Катя накинула на мужа клеенку, погладила по волосам, просила, чтобы он не нервничал и спокойно продумал, как собрать коробку передач.
Над горами, тускло серебрясь, сгущались сумерки. Напор ветра ослаб. Промозглый воздух похолодел. И странно было слышать в вечернем покое раскатистое воркованье витютня, звучавшее где-то среди гольцов, иссиня-черных на фоне нежной зелени небосклона.
Когда Николай и я снова собрались лезть под машину, из колка показался человек. Это был он, шофер самосвала.
– Что, братишки, все загораете?
– Диск не вставляется.
Он положил на обочину удилище и кукан, молча забрался под автомобиль.
– Неправда, сейчас вставим. Люди мировые проблемы решают. Так. Надо снять подпятник. Снимем и встремим.
– Верно. Уголок всему виной. Как это мне не стукнуло в голову?
– Ракету на Луну забрасываем, да чтоб не встремить…
– Вошел, дьявол! А я бился попусту и уж в панику бросился.
– Паника – штука хорошая, только в рядах противника. Ты здесь привинчивай. Я карданный вал укреплю.

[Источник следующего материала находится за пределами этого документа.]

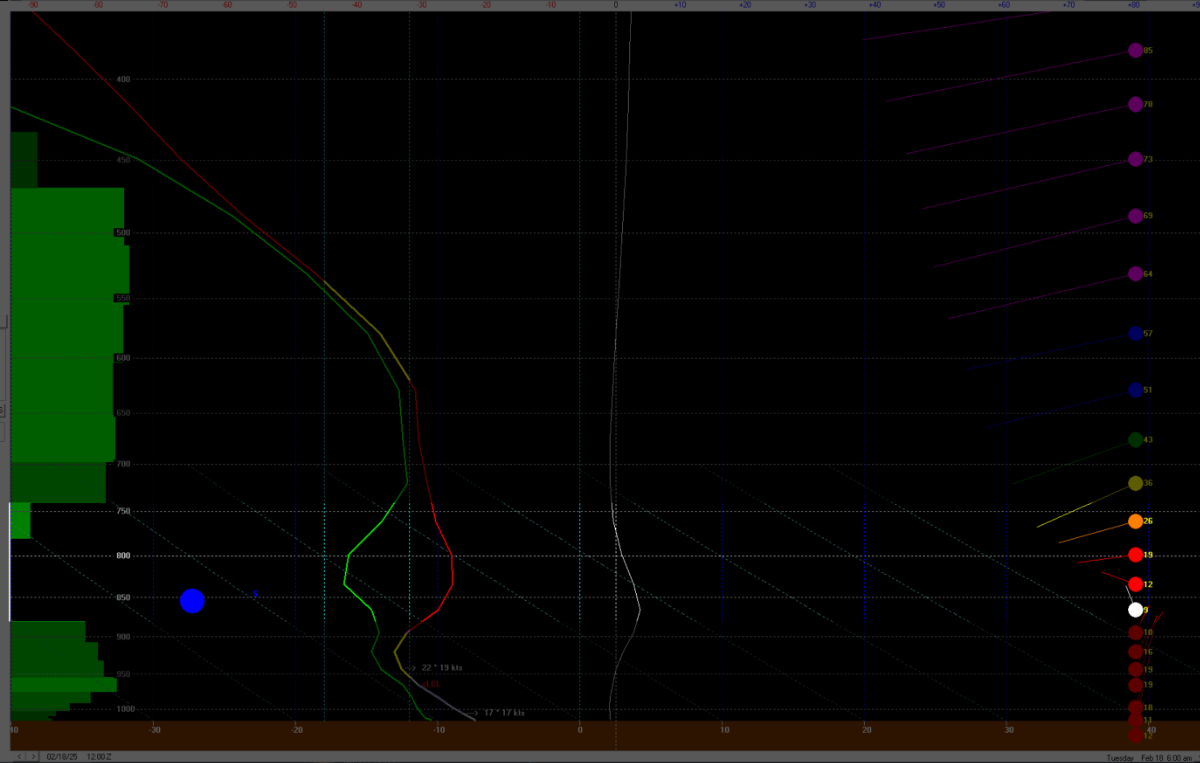Viewport: 1200px width, 763px height.
Task: Click the 12:00 Z time label
Action: click(101, 756)
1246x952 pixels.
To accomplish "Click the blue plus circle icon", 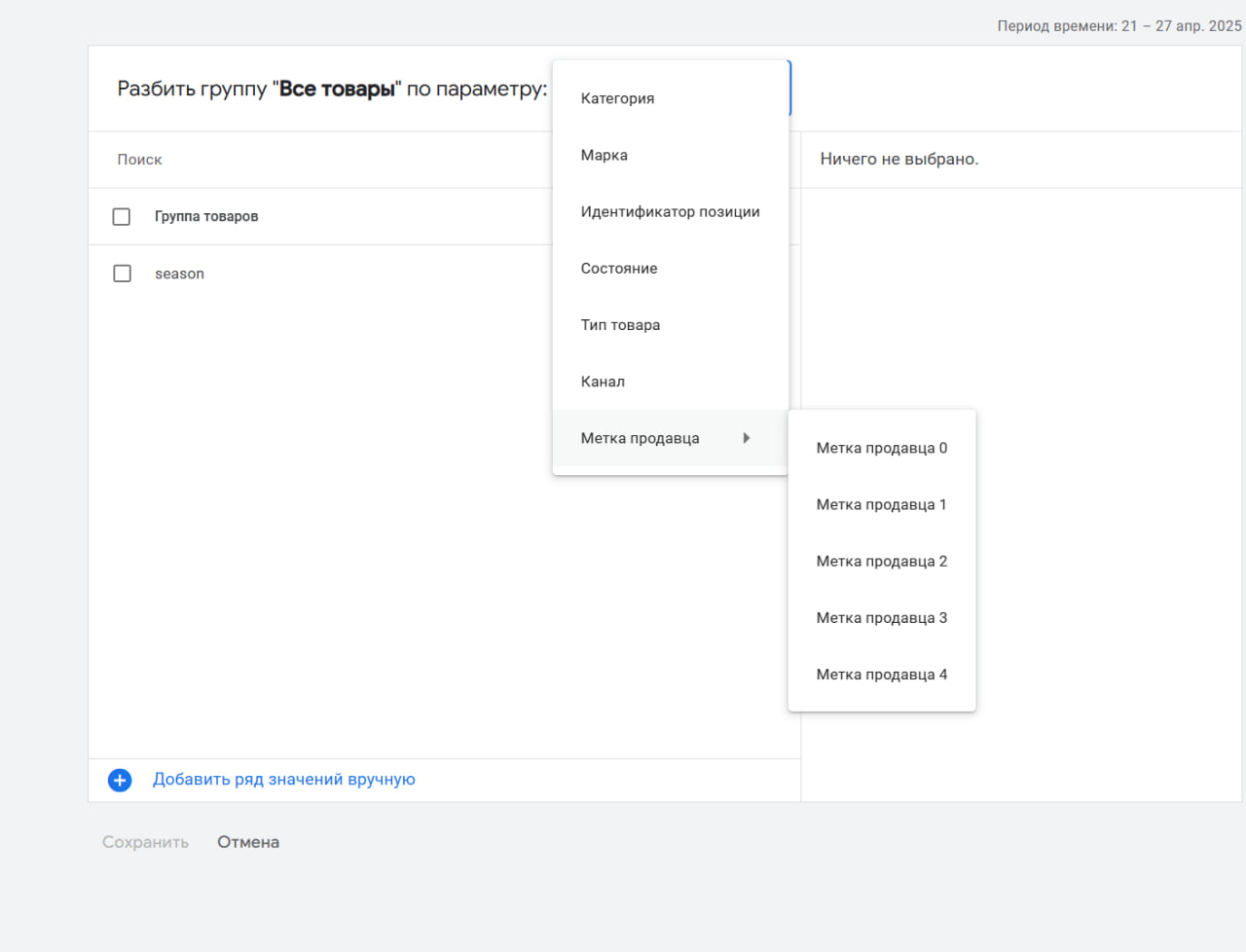I will [x=120, y=780].
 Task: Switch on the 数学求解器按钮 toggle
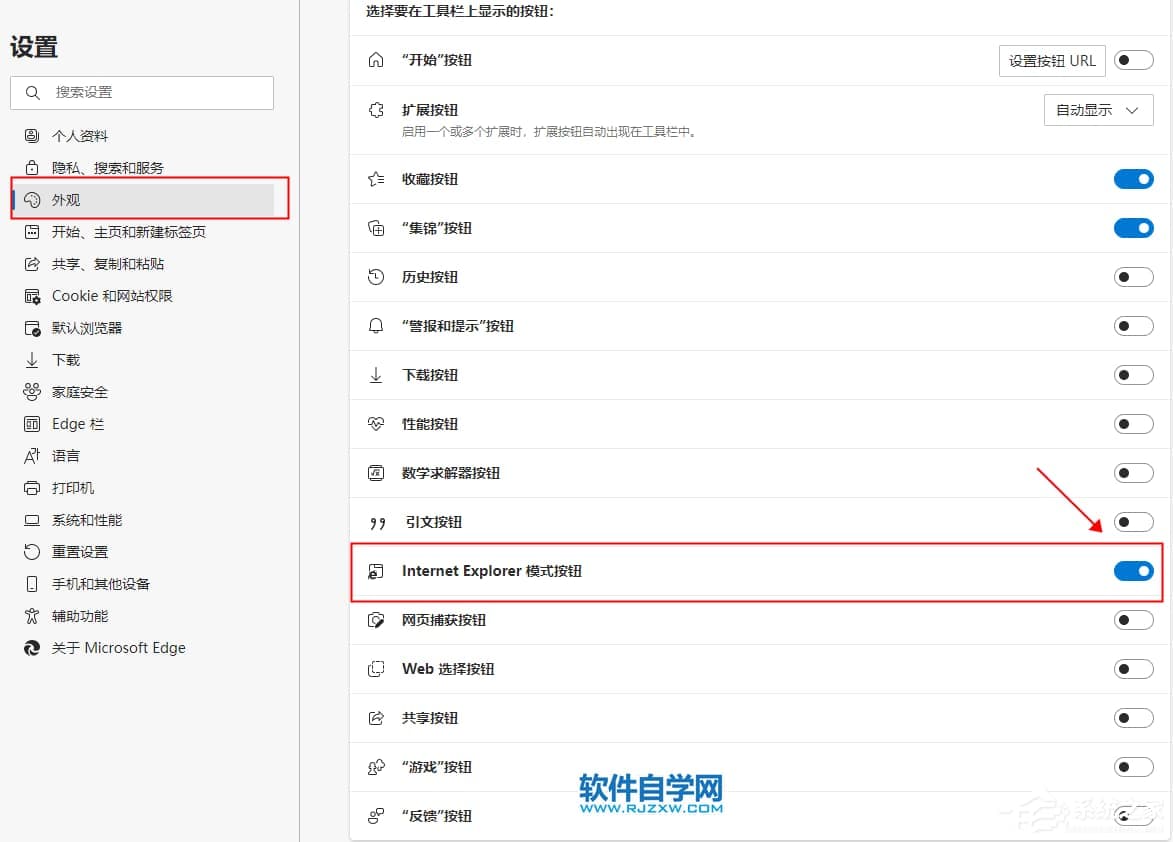pyautogui.click(x=1133, y=473)
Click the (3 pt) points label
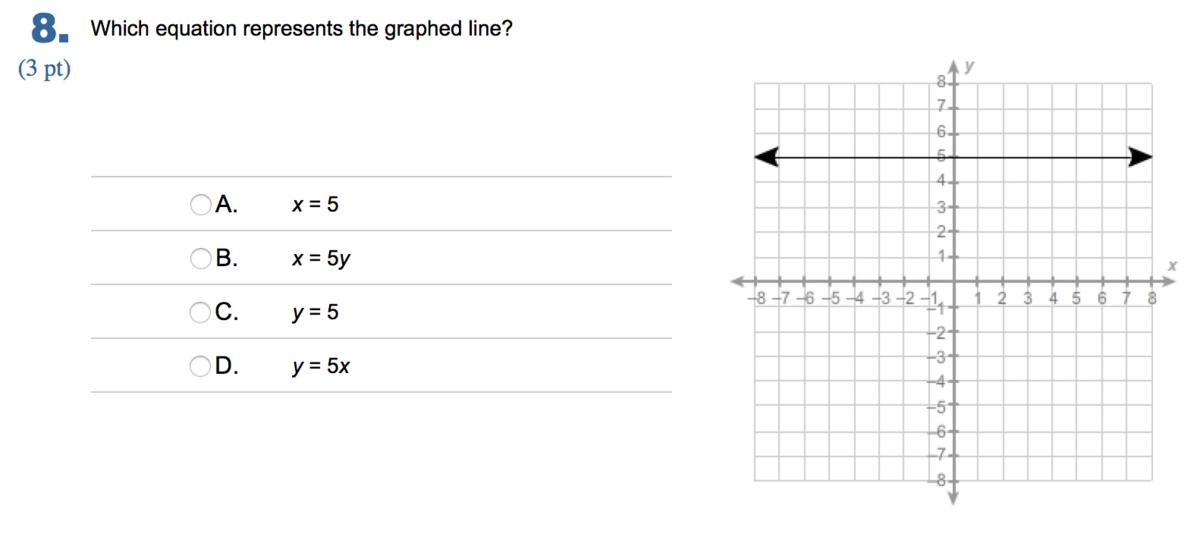 (x=45, y=70)
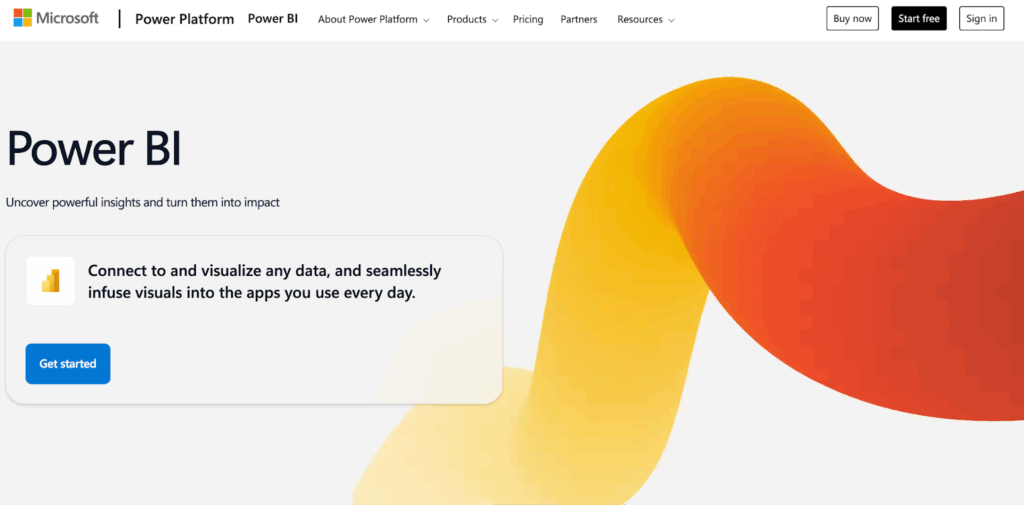Open the Power Platform home link
This screenshot has width=1024, height=505.
[x=184, y=19]
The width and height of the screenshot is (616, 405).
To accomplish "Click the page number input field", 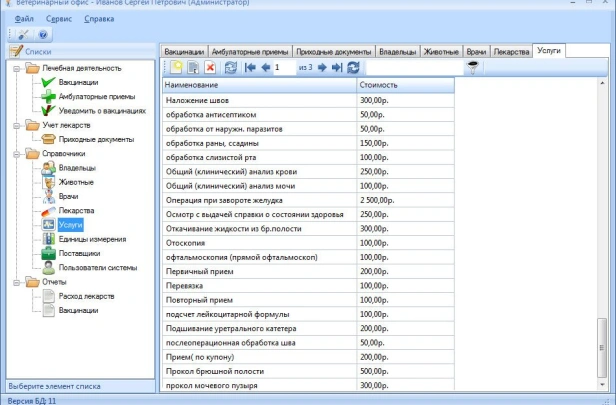I will tap(284, 67).
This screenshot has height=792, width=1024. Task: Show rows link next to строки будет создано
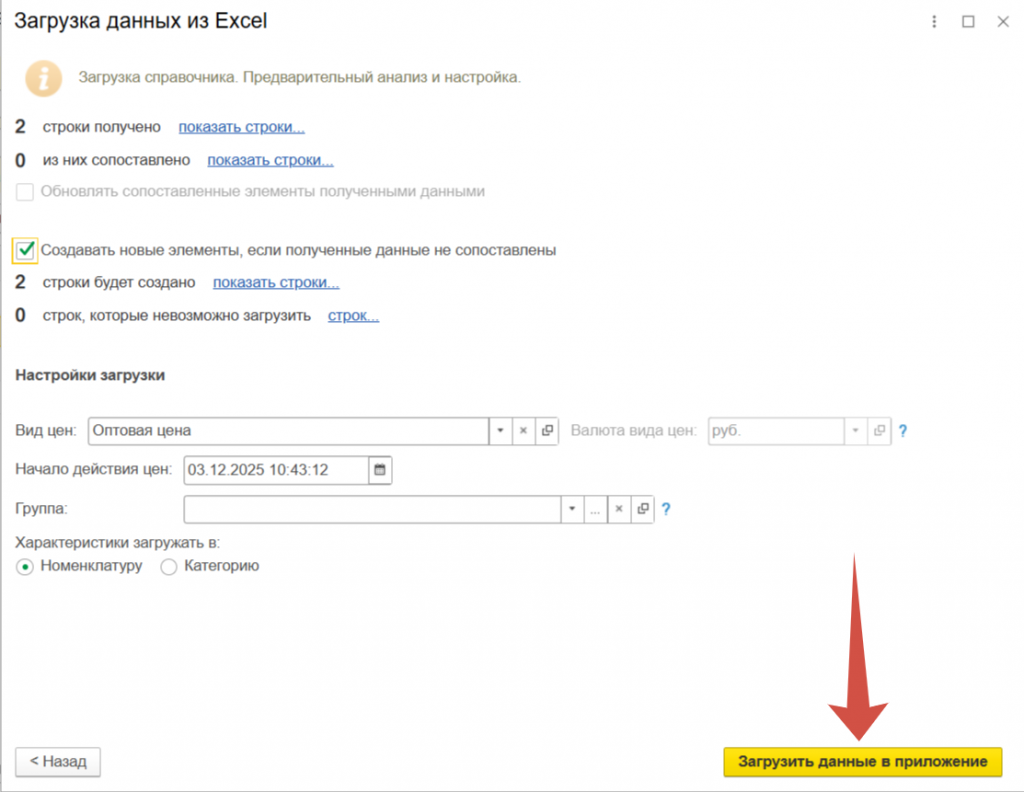(276, 283)
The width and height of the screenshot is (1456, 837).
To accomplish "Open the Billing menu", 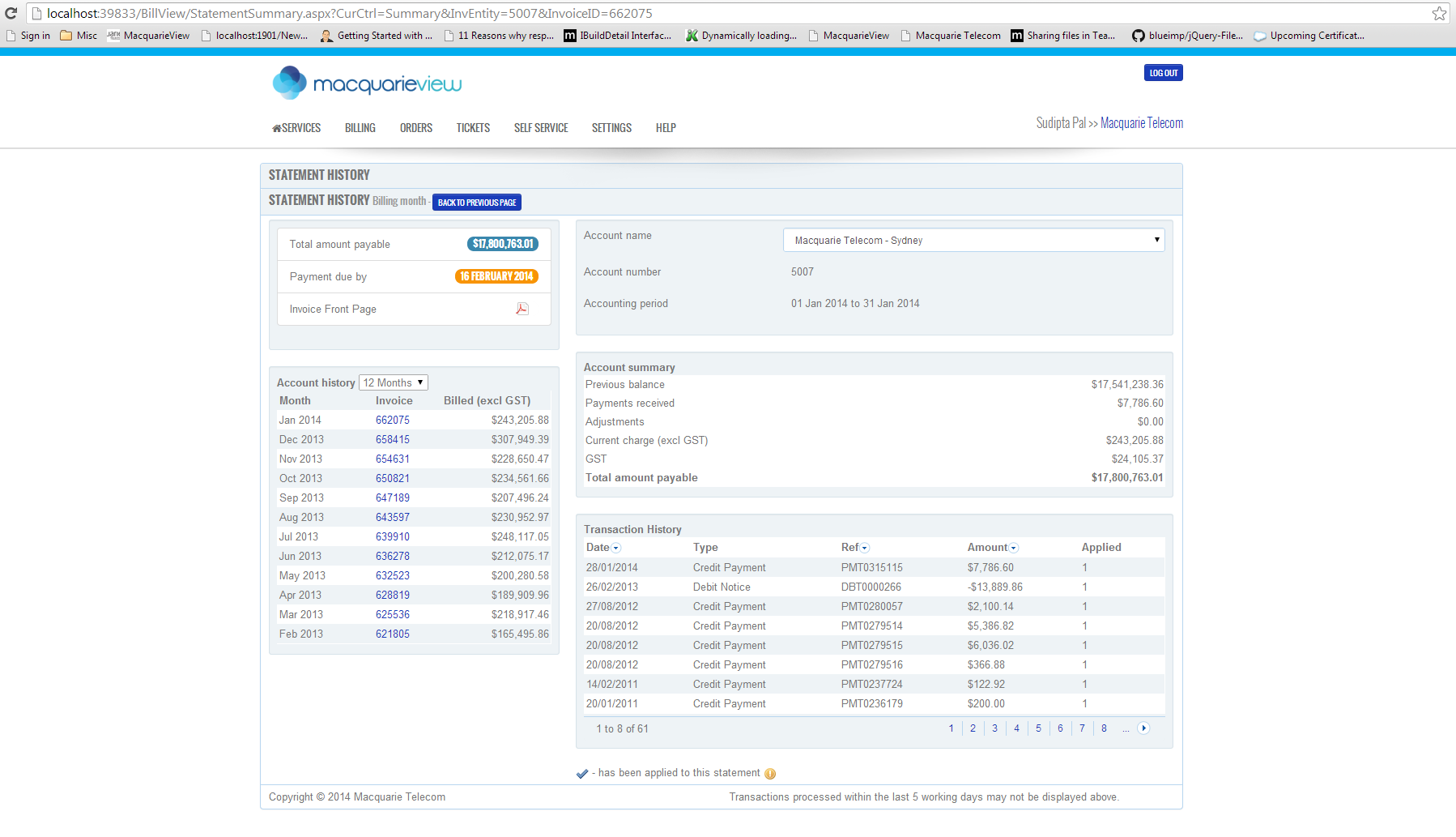I will [x=360, y=128].
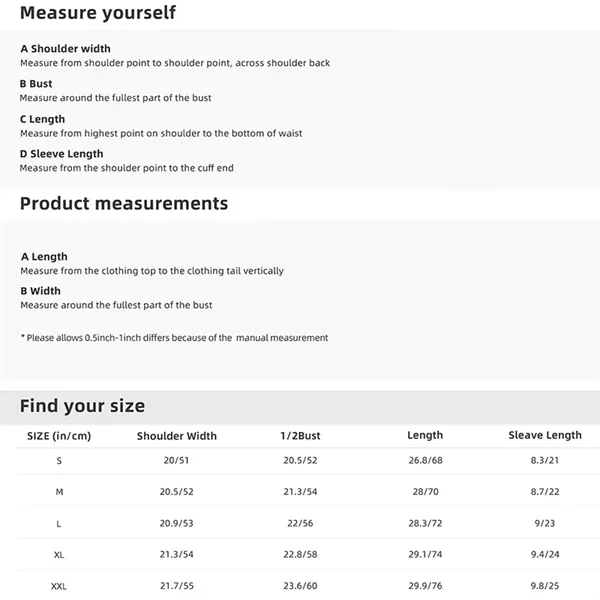The image size is (600, 600).
Task: Click the "Product measurements" heading
Action: pos(124,203)
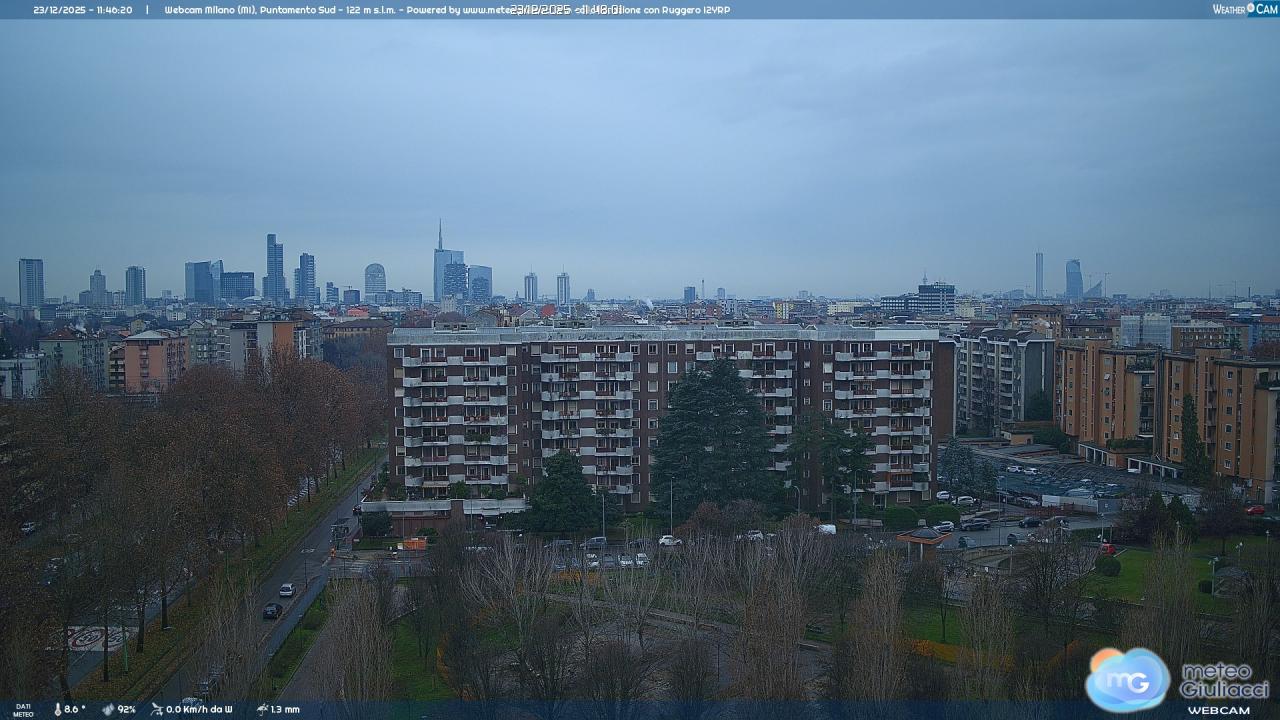1280x720 pixels.
Task: Click the 92% humidity value
Action: coord(126,709)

Я поддерживал карданный вал, шофер закручивал гайки. Затянув последнюю гайку, он весело крикнул:
– Накажю!
Вероятно, вспомнил наш утренний разговор.
Он вымыл руки бензином и вытер ветошью. Катя заметила на его рубашке свежие масляные пятна, виновато заохала. Он успокоил ее: не беда, запросто сведет химпастой.
Николай стыдливо предложил ему пять рублей. Он поморщился, сиплым от возмущения голосом сказал:
– У меня, парень, рука чугунная. Съезжу по загривку – с подставок слетишь.
Мотоцикл повел Николай. Катя села за руль «Москвича».
На спуске к озеру машину сильно занесло: она чуть не перевернулась.
Мы вытолкнули ее на дорогу, и тогда шофер сказал со смехом в голосе:
– Как-то я вез пшеницу по такой примерно дороге. Местность была тоже горная. Скользь больше. Еду, пою. Вдруг как мотнет грузовик. Я хоп баранку влево. И нос машины влево. И тут грузовик кувырк. Когда очухался, грузовик опять уже на колесах стоит. Держусь за баранку, а кабины надо мной нет. Покурочило ее зверски. Кое-как я взгромоздил ее в кузов и поехал дальше. Смешно ехать без кабины, а приятно. Хорошо видно во все стороны! Так и припер на элеватор.